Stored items
┄┄┄┄┄┄┄┄┄┄
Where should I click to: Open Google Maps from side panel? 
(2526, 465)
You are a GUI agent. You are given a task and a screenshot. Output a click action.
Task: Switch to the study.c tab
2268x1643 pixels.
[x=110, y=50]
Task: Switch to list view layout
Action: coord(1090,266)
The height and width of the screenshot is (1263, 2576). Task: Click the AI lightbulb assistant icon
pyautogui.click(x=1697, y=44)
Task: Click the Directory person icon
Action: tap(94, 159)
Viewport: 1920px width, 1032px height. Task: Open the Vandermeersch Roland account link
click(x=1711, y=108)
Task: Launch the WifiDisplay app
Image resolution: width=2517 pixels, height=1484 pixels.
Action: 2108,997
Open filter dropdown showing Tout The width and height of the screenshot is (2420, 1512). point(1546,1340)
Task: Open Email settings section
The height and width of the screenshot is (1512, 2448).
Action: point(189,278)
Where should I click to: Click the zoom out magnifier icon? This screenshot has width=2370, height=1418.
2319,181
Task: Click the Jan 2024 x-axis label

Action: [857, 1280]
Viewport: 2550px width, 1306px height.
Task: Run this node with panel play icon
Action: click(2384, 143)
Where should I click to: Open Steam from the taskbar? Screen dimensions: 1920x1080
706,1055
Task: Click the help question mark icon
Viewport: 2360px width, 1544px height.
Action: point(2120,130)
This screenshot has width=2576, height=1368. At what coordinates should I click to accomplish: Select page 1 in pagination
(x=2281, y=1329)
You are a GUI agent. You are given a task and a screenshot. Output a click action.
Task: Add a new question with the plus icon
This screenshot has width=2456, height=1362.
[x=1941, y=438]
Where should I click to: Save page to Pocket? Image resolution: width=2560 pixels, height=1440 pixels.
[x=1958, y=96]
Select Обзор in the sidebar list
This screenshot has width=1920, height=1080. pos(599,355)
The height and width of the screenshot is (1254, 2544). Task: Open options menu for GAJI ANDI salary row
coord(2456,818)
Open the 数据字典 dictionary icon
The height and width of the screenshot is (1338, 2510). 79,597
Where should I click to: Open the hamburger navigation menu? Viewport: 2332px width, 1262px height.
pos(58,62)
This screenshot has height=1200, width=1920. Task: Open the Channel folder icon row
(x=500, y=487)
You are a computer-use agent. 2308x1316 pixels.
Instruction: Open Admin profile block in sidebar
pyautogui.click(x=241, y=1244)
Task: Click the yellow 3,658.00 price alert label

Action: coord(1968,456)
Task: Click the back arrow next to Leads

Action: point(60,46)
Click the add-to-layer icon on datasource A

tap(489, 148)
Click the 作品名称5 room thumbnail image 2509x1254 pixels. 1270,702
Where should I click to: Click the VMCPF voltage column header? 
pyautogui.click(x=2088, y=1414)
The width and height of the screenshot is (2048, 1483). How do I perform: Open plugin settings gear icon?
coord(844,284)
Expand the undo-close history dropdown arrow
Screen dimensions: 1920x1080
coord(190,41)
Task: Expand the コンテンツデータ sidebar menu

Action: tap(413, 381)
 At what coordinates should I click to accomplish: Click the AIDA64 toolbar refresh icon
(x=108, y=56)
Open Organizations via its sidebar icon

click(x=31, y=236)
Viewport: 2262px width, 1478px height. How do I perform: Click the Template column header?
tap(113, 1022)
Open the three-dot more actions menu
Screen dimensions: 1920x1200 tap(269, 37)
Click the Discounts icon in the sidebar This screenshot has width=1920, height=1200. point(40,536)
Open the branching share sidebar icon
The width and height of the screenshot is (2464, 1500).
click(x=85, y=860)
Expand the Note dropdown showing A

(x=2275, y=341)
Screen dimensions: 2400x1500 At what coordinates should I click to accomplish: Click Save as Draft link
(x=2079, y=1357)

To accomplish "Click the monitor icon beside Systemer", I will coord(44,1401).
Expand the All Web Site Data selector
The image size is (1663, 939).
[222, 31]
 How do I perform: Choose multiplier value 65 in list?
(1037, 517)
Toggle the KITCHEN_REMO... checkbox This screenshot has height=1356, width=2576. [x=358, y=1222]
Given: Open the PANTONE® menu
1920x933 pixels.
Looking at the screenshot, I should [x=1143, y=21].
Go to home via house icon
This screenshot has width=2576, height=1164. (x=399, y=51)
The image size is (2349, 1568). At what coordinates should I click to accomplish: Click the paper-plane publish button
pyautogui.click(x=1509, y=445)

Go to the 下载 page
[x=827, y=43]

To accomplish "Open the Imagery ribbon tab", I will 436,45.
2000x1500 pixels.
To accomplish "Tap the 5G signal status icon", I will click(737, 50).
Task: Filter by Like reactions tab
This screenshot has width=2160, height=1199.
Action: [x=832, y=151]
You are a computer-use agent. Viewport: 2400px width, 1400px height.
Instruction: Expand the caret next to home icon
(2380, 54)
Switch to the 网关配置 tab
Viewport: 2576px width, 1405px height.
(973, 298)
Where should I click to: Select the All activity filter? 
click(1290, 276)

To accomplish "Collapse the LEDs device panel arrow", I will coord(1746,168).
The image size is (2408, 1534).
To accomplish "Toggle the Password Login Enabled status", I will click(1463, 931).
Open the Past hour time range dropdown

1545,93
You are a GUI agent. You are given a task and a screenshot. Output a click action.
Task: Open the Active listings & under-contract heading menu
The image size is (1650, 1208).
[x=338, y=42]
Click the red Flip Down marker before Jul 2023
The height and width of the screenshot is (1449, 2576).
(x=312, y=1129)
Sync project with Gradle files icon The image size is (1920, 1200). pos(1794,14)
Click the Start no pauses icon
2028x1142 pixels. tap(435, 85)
┄┄┄┄┄┄┄┄┄┄
Your instructions: Print the records above once again, exactly as written.

Result:
Where should I click to: Open Google Maps from side panel? 
(2526, 465)
You are a GUI agent. You are given a task and a screenshot. Output a click action.
Task: Switch to the study.c tab
2268x1643 pixels.
[x=110, y=50]
Task: Switch to list view layout
Action: coord(1090,266)
The height and width of the screenshot is (1263, 2576). Task: Click the AI lightbulb assistant icon
pyautogui.click(x=1697, y=44)
Task: Click the Directory person icon
Action: tap(94, 159)
Viewport: 1920px width, 1032px height. Task: Open the Vandermeersch Roland account link
click(x=1711, y=108)
Task: Launch the WifiDisplay app
Image resolution: width=2517 pixels, height=1484 pixels.
Action: 2108,997
Open filter dropdown showing Tout The width and height of the screenshot is (2420, 1512). point(1546,1340)
Task: Open Email settings section
The height and width of the screenshot is (1512, 2448).
Action: point(189,278)
Where should I click to: Click the zoom out magnifier icon? This screenshot has width=2370, height=1418.
2319,181
Task: Click the Jan 2024 x-axis label

Action: [857, 1280]
Viewport: 2550px width, 1306px height.
Task: Run this node with panel play icon
Action: click(2384, 143)
Where should I click to: Open Steam from the taskbar? Screen dimensions: 1920x1080
706,1055
Task: Click the help question mark icon
Viewport: 2360px width, 1544px height.
Action: point(2120,130)
This screenshot has width=2576, height=1368. At what coordinates should I click to accomplish: Select page 1 in pagination
(x=2281, y=1329)
You are a GUI agent. You are given a task and a screenshot. Output a click action.
Task: Add a new question with the plus icon
This screenshot has width=2456, height=1362.
[x=1941, y=438]
Where should I click to: Save page to Pocket? Image resolution: width=2560 pixels, height=1440 pixels.
[x=1958, y=96]
Select Обзор in the sidebar list
This screenshot has width=1920, height=1080. pos(599,355)
The height and width of the screenshot is (1254, 2544). Task: Open options menu for GAJI ANDI salary row
coord(2456,818)
Open the 数据字典 dictionary icon
The height and width of the screenshot is (1338, 2510). 79,597
Where should I click to: Open the hamburger navigation menu? Viewport: 2332px width, 1262px height.
pos(58,62)
This screenshot has height=1200, width=1920. Task: Open the Channel folder icon row
(x=500, y=487)
You are a computer-use agent. 2308x1316 pixels.
Instruction: Open Admin profile block in sidebar
pyautogui.click(x=241, y=1244)
Task: Click the yellow 3,658.00 price alert label

Action: coord(1968,456)
Task: Click the back arrow next to Leads

Action: point(60,46)
Click the add-to-layer icon on datasource A

tap(489, 148)
Click the 作品名称5 room thumbnail image 2509x1254 pixels. 1270,702
Where should I click to: Click the VMCPF voltage column header? 
pyautogui.click(x=2088, y=1414)
The width and height of the screenshot is (2048, 1483). How do I perform: Open plugin settings gear icon?
coord(844,284)
Expand the undo-close history dropdown arrow
Screen dimensions: 1920x1080
coord(190,41)
Task: Expand the コンテンツデータ sidebar menu

Action: tap(413, 381)
 At what coordinates should I click to accomplish: Click the AIDA64 toolbar refresh icon
(x=108, y=56)
Open Organizations via its sidebar icon

click(x=31, y=236)
Viewport: 2262px width, 1478px height. How do I perform: Click the Template column header?
tap(113, 1022)
Open the three-dot more actions menu
Screen dimensions: 1920x1200 tap(269, 37)
Click the Discounts icon in the sidebar This screenshot has width=1920, height=1200. point(40,536)
Open the branching share sidebar icon
The width and height of the screenshot is (2464, 1500).
click(x=85, y=860)
Expand the Note dropdown showing A

(x=2275, y=341)
Screen dimensions: 2400x1500 At what coordinates should I click to accomplish: Click Save as Draft link
(x=2079, y=1357)

To accomplish "Click the monitor icon beside Systemer", I will coord(44,1401).
Expand the All Web Site Data selector
The image size is (1663, 939).
[222, 31]
 How do I perform: Choose multiplier value 65 in list?
(1037, 517)
Toggle the KITCHEN_REMO... checkbox This screenshot has height=1356, width=2576. [x=358, y=1222]
Given: Open the PANTONE® menu
1920x933 pixels.
Looking at the screenshot, I should [x=1143, y=21].
Go to home via house icon
This screenshot has width=2576, height=1164. (x=399, y=51)
The image size is (2349, 1568). At what coordinates should I click to accomplish: Click the paper-plane publish button
pyautogui.click(x=1509, y=445)

Go to the 下载 page
[x=827, y=43]

To accomplish "Open the Imagery ribbon tab", I will 436,45.
2000x1500 pixels.
To accomplish "Tap the 5G signal status icon", I will click(737, 50).
Task: Filter by Like reactions tab
This screenshot has width=2160, height=1199.
Action: [x=832, y=151]
You are a computer-use agent. Viewport: 2400px width, 1400px height.
Instruction: Expand the caret next to home icon
(2380, 54)
Switch to the 网关配置 tab
Viewport: 2576px width, 1405px height.
(973, 298)
Where should I click to: Select the All activity filter? 
click(1290, 276)

To accomplish "Collapse the LEDs device panel arrow", I will coord(1746,168).
The image size is (2408, 1534).
To accomplish "Toggle the Password Login Enabled status", I will click(1463, 931).
Open the Past hour time range dropdown

1545,93
You are a GUI agent. You are given a task and a screenshot. Output a click action.
Task: Open the Active listings & under-contract heading menu
The image size is (1650, 1208).
[x=338, y=42]
Click the red Flip Down marker before Jul 2023
The height and width of the screenshot is (1449, 2576).
(x=312, y=1129)
Sync project with Gradle files icon The image size is (1920, 1200). pos(1794,14)
Click the Start no pauses icon
2028x1142 pixels. tap(435, 85)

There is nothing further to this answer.